11. Amend § 1261.5 by revising paragraph (b) to read as follows:End Amendment Part
(b) Number of votes. For each member directorship and each independent directorship that is to be filled in an election, each member shall be entitled to cast one vote for each share of Bank stock that the member was required to hold as of the record date. Notwithstanding the preceding sentence, the number of votes that any member may cast for any one directorship shall not exceed the average number of shares of Bank stock required to be held as of the record date by all members located in the same State as of the record date. If a Bank has issued more than one class of stock, it shall calculate the average number of shares separately for each class of stock, using the total number of members in a State as the denominator, and shall apply those limits separately in determining the maximum number of votes that any member owning that class of stock may cast in the election. If a Bank's capital plan was not in effect as of the record date, the number of shares of Bank stock that a member was required to hold as of the record date shall be determined in accordance with 12 CFR 925.20 and 925.22, or any successor provisions. If a Bank's capital plan was in effect as of the record date, the number of shares of Bank stock that a member was required to hold as of the record date shall be determined in accordance with the minimum investment requirement established by the Bank's capital plan; however, for any member whose Bank stock is less than the minimum investment during a transition period, the amount of Bank stock to be used shall be the number of shares of Bank stock actually owned by the member as of the record date.
12. Amend § 1261.6 by revising paragraphs (a)(5), (c), (d)(1), (d)(2), (e), and (f) to read as follows:End Amendment Part
(a) * * *Start Printed Page 51462
(5) If a member directorship is to be filled by members in a State, a nominating certificate for those members.

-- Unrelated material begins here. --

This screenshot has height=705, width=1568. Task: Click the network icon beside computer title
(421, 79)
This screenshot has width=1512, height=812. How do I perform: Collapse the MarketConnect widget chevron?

(c) Accepting member directorship nominations. Promptly after receipt of any nominating certificate, a Bank shall notify in writing any individual nominated for a member directorship. An individual may accept the nomination only by delivering to the Bank, prior to a deadline established by the Bank and set forth in its notice, an executed director eligibility certification form prescribed by FHFA. A Bank shall allow each nominee at least 30 calendar days after the date the Bank delivered the notice of nomination within which to deliver the executed form. A nominee may decline the nomination by so advising the Bank in writing, or by failing to deliver a properly executed director eligibility certification form prior to the deadline. Each Bank shall retain all information received under this paragraph for at least two years after the date of the election.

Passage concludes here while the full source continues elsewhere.